The results highlight mechanisms and therapeutic interventions from human to animal and back to human in the dystrophic heart. These results may serve as a prelude for an adequately powered clinical study that examines the impact of β-blocker therapy in patients with dystrophinopathies.
尽管心肌病已成为杜兴氏肌营养不良症(DMD)患者死亡的主要原因,但针对营养不良性心力衰竭的研究和治疗方法有限。
本研究旨在使用 DMD 患者特异性人诱导多能干细胞(hiPSC)衍生的心肌细胞来模拟 DMD 心肌病,并确定生理变化和未来的药物治疗方法。
为了探索和定义 DMD 心肌病的治疗方法,作者使用 DMD 患者特异性 hiPSC 衍生的心肌细胞来检查对肾上腺素能激动剂和β受体阻滞剂治疗的生理反应。作者进一步在野生型和 mdx 小鼠模型中检查了这些药物。

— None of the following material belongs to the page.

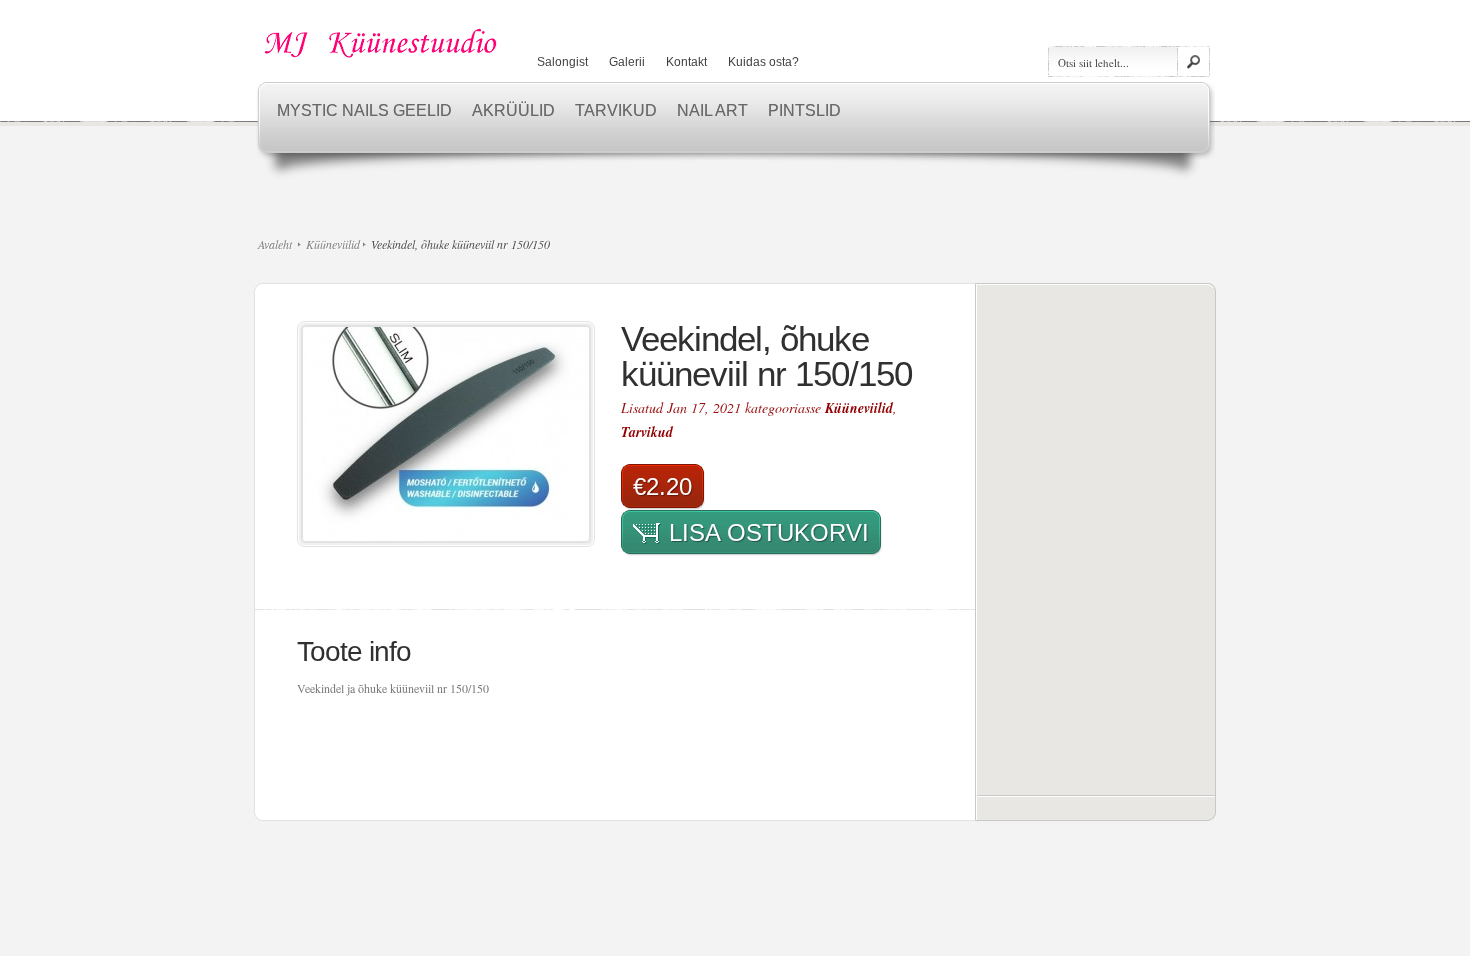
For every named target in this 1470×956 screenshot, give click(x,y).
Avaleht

在基线水平和肾上腺素刺激后,与同基因对照相比,DMD hiPSC 衍生的心肌细胞的心律失常钙迹有明显增加。此外,用普萘洛尔治疗可显著减少这些心律失常。通过遥测监测,作者观察到缺乏肌营养不良蛋白的 mdx 小鼠在异丙肾上腺素刺激下发生心律失常性死亡;普萘洛尔预处理部分挽救了致命性心律失常。通过单细胞和批量 RNA 测序(RNA-seq),作者比较了 DMD 和对照 hiPSC 衍生的心肌细胞、mdx 小鼠和对照小鼠(在存在或不存在普萘洛尔和异丙肾上腺素的情况下),并确定了在基线条件下受到干扰的途径以及在 mdx 模型中用普萘洛尔治疗后恢复正常的途径。作者还对人类 DMD 左心室样本进行了转录组分析,发现 DMD hiPSC 衍生的心肌细胞具有与人类 DMD 心脏相似的失调途径。作者还进一步确定,只有少数 DMD 患者会看心血管专家或接受β受体阻滞剂治疗。
这些结果突出了从人类到动物再到人类的营养不良心脏中的机制和治疗干预措施。这些结果可能为一项充分 powered 的临床研究奠定基础,该研究将检查β受体阻滞剂治疗对肌营养不良蛋白病患者的影响。